# GoGun Gas Pedal: A Game Changer For Handguns



## Tom Horn (Feb 10, 2021)

> We live in a time of plenty when it comes to customizing and accessorizing our firearms, and the GoGun Gas Pedal is a fine example of that. The performance we can squeeze out of our modern designs would flabbergast pistol shooters of decades past. Contemporary handgun designers approach their task with a completely different mindset about how a pistol is meant to be fired than those in the early 20th century. I don’t think John Browning envisioned IPSC or USPSA shooters blazing through ammunition as quickly as they can stuff magazines in their pistols.
> 
> I still love classic pistols, but modern modifications mean more accuracy and performance.
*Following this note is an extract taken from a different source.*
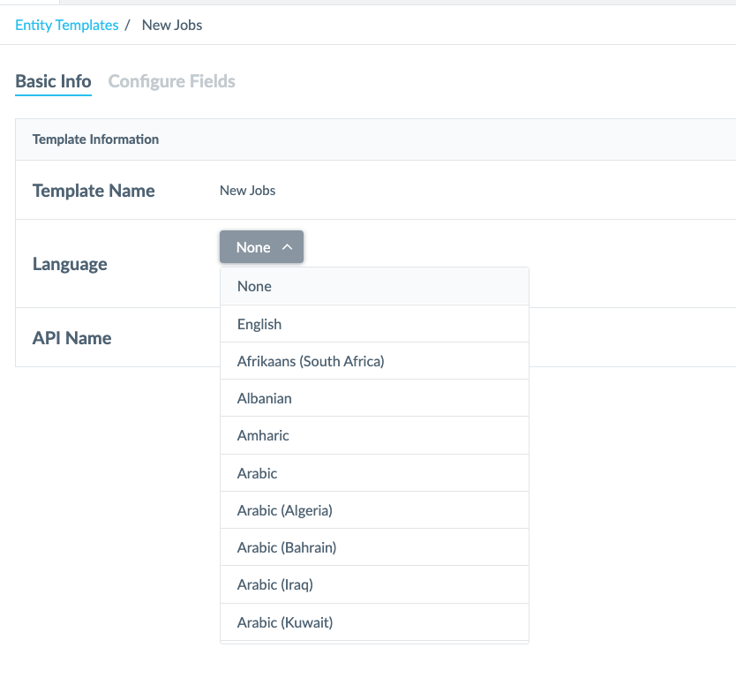
Task: Click the Language field label
Action: click(x=70, y=264)
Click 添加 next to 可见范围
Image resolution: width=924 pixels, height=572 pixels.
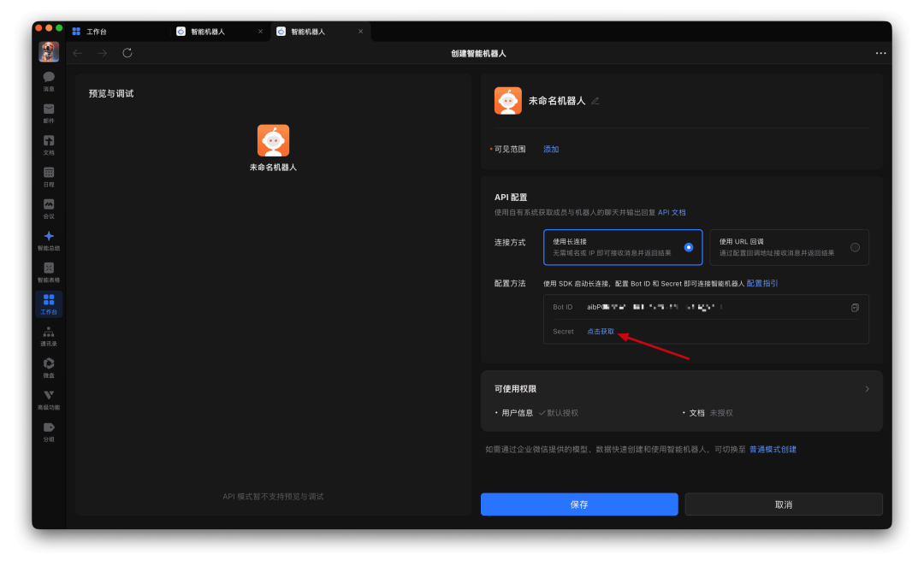click(550, 148)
Many popular modern designs like lines from Glock and Sig possess dedicated followings of aftermarket parts manufacturers, some constructing whole guns that are “upgraded” from the original designs.
> 
> ...


----------



## GREENCOUNTYPETE (Jul 25, 2006)

do you have one ?

how do you like it 

Pictures or it didn't happen.


----------



## Tom Horn (Feb 10, 2021)

GREENCOUNTYPETE said:


> do you have one ?
> 
> how do you like it
> 
> Pictures or it didn't happen.


Follow the Link and you will have photos.
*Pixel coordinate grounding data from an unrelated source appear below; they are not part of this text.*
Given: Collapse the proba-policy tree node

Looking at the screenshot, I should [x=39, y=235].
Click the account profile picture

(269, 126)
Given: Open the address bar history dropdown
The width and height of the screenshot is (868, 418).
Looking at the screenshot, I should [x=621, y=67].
If I am now required to purchase and give a personal review, I am sorry that I am financially unable to do so.

Is it now a crime to post something in the firearms section of HT that might be of interest to firearm owners/aficionados?


----------



## GREENCOUNTYPETE (Jul 25, 2006)

having watched Open class handguns run in completion , they can be fast, these are purpose built race guns built for speed , with gas pedals charging handles optics huge magazine base plates to add rounds. often weighing double or more what a service sidearm weighs most people are much better off with a carbine in a fight than a handgun.
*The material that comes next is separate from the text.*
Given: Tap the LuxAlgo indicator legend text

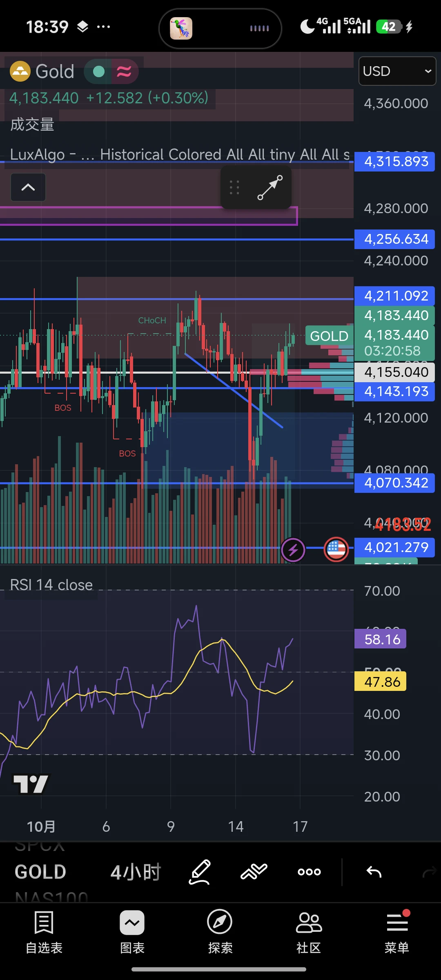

adding rounds is a game changer. if you can't shoot more rounds won't hep much but if you can shoot more rounds makes more rounds on target faster because your not stopping for loading and manipulations.

it is really interesting to see the PCC guys running the same stage as al the pistol guys , it tells me if I have to fight and I have the option I will leave my pistol in my holster and run my carbine at least till it has run dry.

I built a PCC and just with my first run on it was a real eye opener how much faster I could run it. same ammo same mag as my handgun


----------



## tarbe (Apr 7, 2007)

My BIL took a break from working on a shed this weekend, to run a few rounds through a new to him pistol.

He is not a very experienced shooter. The little gun was bucking, and he put his support hand thumb over his strong wrist to control muzzle climb.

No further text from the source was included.